* **Aim of the task**
Pick up the article on urban food growing in Bristol after its last sentence and keep writing it.

* **Provided passage**
==============================

Help us reach our campaign target: Become a member
The Bristol Cable

Urban growers are quietly laying the ground for a food revolution. Can it become a reality?

Growing fruit and veg close to home is better for our health – and could help keep us fed when climate change disrupts supply chains. Could doing more of it provide a secure, affordable, and sustainable way of meeting Bristol’s needs?

Urban grower Lush Greens’ Jimmy Thompson (L) and Olly Jamieson (R) at work in Whitchurch (photographs: Henry Kenyon)

Future of Cities

On Bristol’s southern fringes, home to some of the city’s poorest communities, a rough track leads into what appears to be an abandoned wasteland, covered with mounds of tangled brambles and a giant pile of rubbish. 

This is perhaps the last place you’d expect to find clues about how to make the city’s food system more resilient to climate breakdown. But in fact it is home to a model-breaking urban growing project: Lush Greens.

“This is an indication of what can be done on a relatively small piece of unloved land,” says one of the main growers, Jimmy Thompson, 30, taking shelter in the shade after an exhausting morning picking and packing in the early summer heat. “Once upon a time Bristol would have been served by market gardens and it can be again. I’m not claiming this type of growing will feed everyone, but it is definitely part of the answer.”  

The non-profit market garden, which has rented the land from the council since 2020, has for the first time started providing affordable boxes of vegetables to local people in Whitchurch on a pay-what-you-can basis (with guidelines prices ranging from £6.50 for those on a lower income to £9.75 for middle incomes – which is how much it costs to produce – and £19.50 for those on a higher income). It also supplies four food banks catering for hundreds of people across the city unable to afford surging food costs.

These results are based on the harvest from a single site. So could expanding urban growing provide a more secure, affordable, and sustainable way of producing some of the food Bristol needs? And what would need to happen to make that process a reality?

Long supply chains

Beetroots, cabbages, and sugar snap peas line the hand-weeded soil at the Lush Greens site, which is never ploughed to enable it to hold more carbon and water. The other main grower, Olly Jamieson, 28, explains the garden is run on agroecological principles, which means trying to minimise the impact of farming on nature, wildlife, and the climate. 

“We are not using synthetically produced fertilisers, pesticides, and herbicides on these peas,” he says, picking a handful of waxy pods. “We are not driving them in a fossil fuel-burning van to a depot and then flying them around the world. We are not refrigerating them for ages. There is a dramatic difference between the fossil fuel intensity of our peas and most peas sold in supermarkets [which tend to be grown in Kenya].”

==============================

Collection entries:
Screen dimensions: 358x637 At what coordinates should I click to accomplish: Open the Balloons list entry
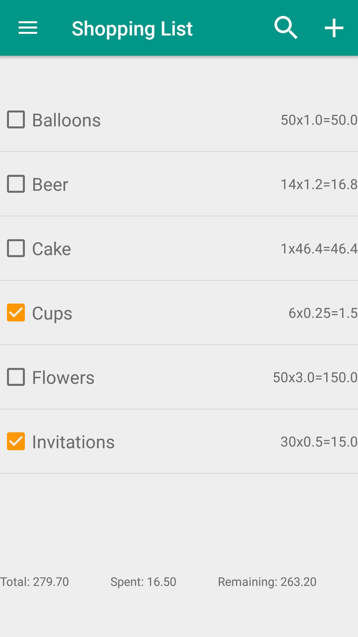click(x=179, y=120)
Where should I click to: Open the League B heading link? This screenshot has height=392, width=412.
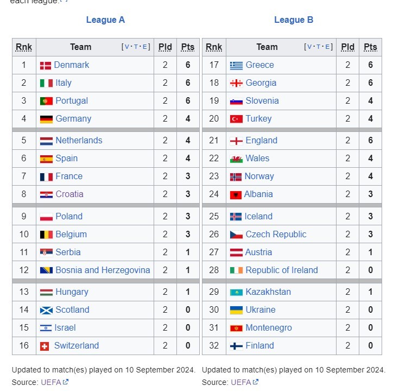(294, 20)
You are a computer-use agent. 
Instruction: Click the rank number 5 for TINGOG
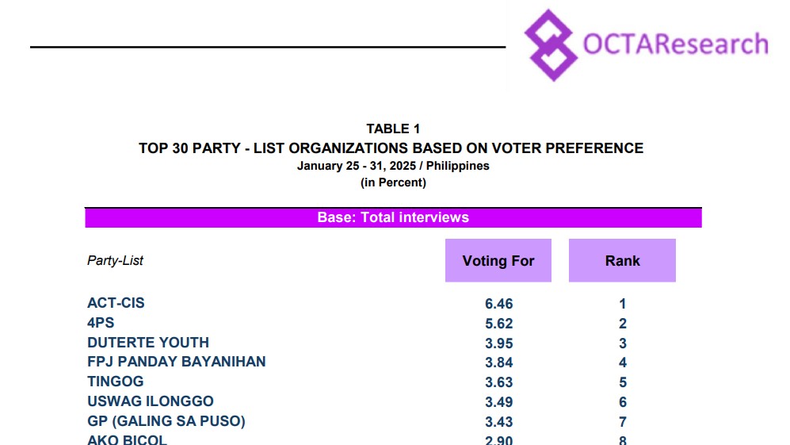(623, 382)
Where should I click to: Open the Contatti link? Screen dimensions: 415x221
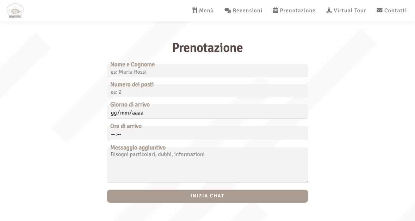tap(392, 10)
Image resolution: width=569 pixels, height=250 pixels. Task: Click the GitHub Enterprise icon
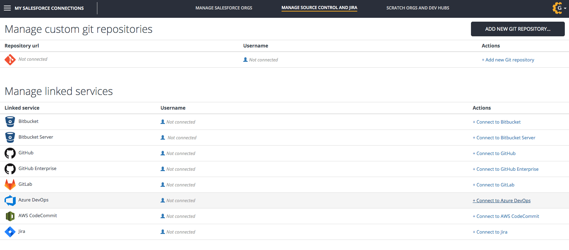[x=10, y=169]
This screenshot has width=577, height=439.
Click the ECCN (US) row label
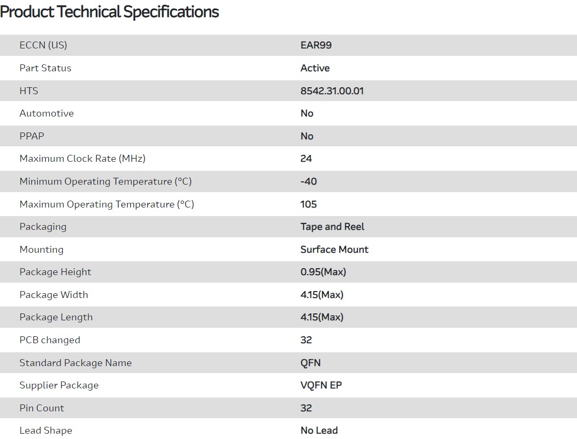(x=43, y=45)
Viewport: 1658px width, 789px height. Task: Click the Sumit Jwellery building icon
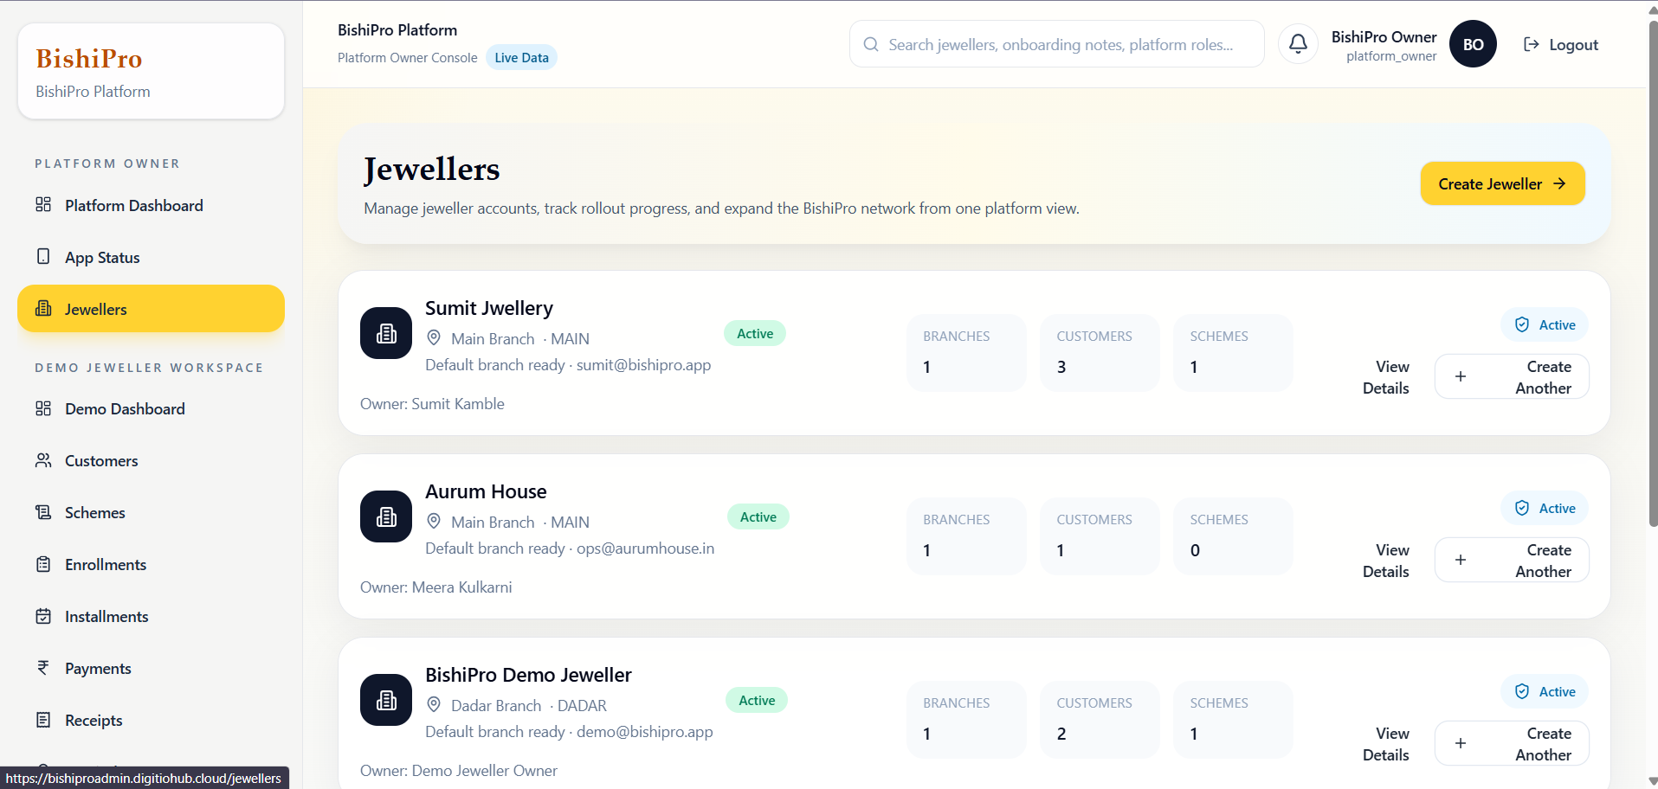click(x=386, y=333)
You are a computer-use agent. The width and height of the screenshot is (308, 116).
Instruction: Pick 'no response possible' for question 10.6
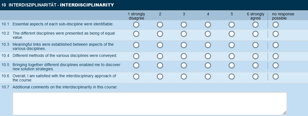pos(276,77)
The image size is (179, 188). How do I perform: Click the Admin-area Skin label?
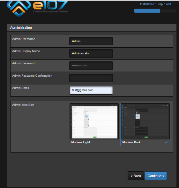23,105
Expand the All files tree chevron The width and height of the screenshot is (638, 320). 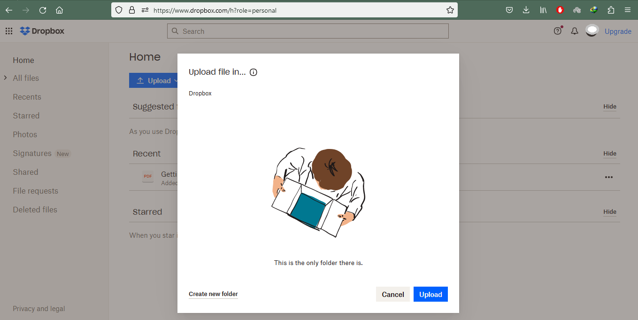[x=5, y=78]
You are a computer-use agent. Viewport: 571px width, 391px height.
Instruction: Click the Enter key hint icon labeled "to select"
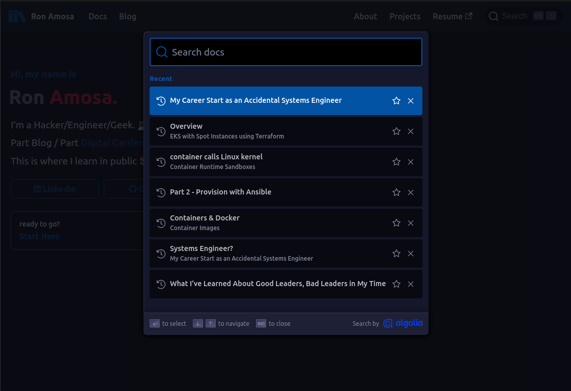pos(155,323)
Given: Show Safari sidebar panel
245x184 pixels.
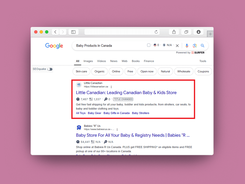Looking at the screenshot, I should tap(74, 32).
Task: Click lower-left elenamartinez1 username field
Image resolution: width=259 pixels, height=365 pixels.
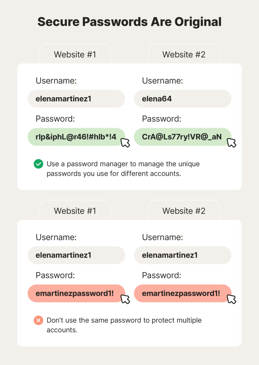Action: [77, 255]
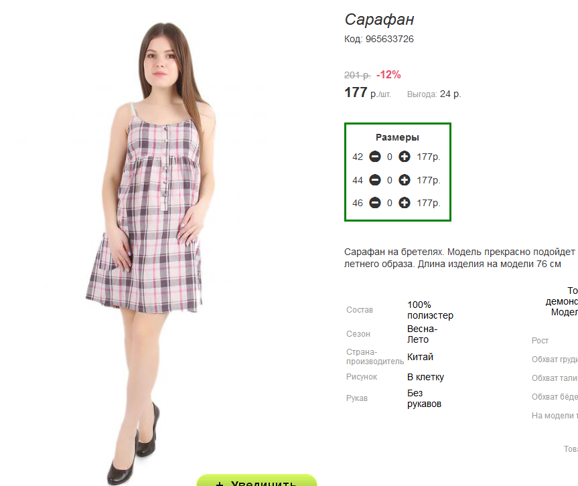Click the green Увеличить zoom button
This screenshot has height=486, width=578.
(x=257, y=481)
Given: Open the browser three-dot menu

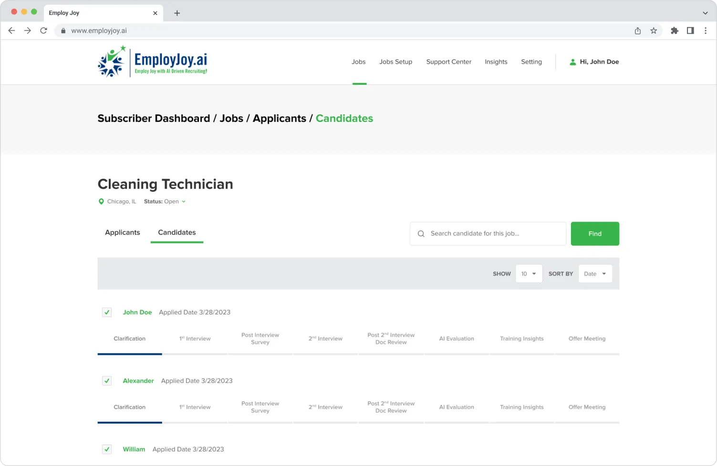Looking at the screenshot, I should 706,30.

==============================

* **Answer to this task**
Lush Greens’ produce supplies pay-what-you-can boxes to local people in south Bristol (photographs: Henry Kenyon)

The kinds of long supply chains he’s referring to, sometimes spanning multiple continents, are not only fossil fuel guzzling. They also leave food systems vulnerable to sudden, external shocks. Over the last few years, droughts, heatwaves, Covid-driven shortages, and wars have led to gaps on supermarket shelves and price hikes in the UK. 

In April, tomatoes, cucumbers, and peppers ran out in lots of stores when harvesting was disrupted by soaring temperatures in the southern Spanish regions, which provide so much of our salad veg. Such extreme weather events are becoming more common as the planet heats – and models indicate they will eventually become the new normal, with some economists suggesting climate change-driven food inflation is here to stay. 

In Bristol, there were 96 active growing sites as of 2021. These include 11 market gardens, where fruit and vegetables are grown on a small scale, eight city farms, which grow crops and keep animals, and 75 community projects, where grassroots groups create growing spaces in places like parks and streets. There are also around 4,500 council allotments. 

While these urban growers’ overall contribution is relatively small, new research suggests the potential is considerable. One major study by Lancaster and Liverpool Universities last year found that 26 towns and cities across the UK, including Bristol, could produce enough fruit and vegetables from their urban green spaces to meet the dietary needs of their local populations. 

‘The barrier is the lack of land’

Steph Wetherell, the coordinator of Bristol Food Producers, which represents lots of small agroecological farms in and around Bristol, says local producers gave a glimpse of this potential when supermarkets struggled to fill their shelves during the pandemic. 

The Community Farm on the edges of the city was able to double the number of veg boxes they supplied really quickly because they have a much smaller, shorter supply chain, where they source what they grow from,” she says. “There is certain resilience when you’re not relying on massive, cross-continental supply chains.”

Yet there are few opportunities for budding market gardeners keen to develop sustainable ways of producing food. “The barrier is the lack of land,” says Wetherell. “Bristol City Council is probably the biggest landowner but [in the past] it has not put enough resources into managing that land well.”

Nearly 100 groups have contacted Bristol Food Producers in search of farming plots in the last six years but only seven have actually gone on to secure land in the city. “It’s really pathetic,” Wetherell says. “It shouldn’t be so hard to become a farmer.”

Some of the city’s finest growing land, which used to be the centre of its old market gardening quarter, can be found alongside the M32. Much of it is council owned. 

“That land used to feed Bristol,” says Wetherall. “It is grade-one agricultural land. It should be used to grow fruit and vegetables for the city, but there are tenants sitting on parcels of land… hoping to get a payout if it gets developed or just not utilising it.”

‘Edible gardens’

Other urban growers are taking matters into their own hands and transforming neglected parts of the city into community gardens and orchards, where everyone is welcome to grow and pick fruit and veg. Edible Bristol, a charity that supports growers in marginalised and poor areas, has helped around 60 groups create edible gardens, including in Hartcliffe, Avonmouth, and Lawrence Weston, since it was founded in 2014.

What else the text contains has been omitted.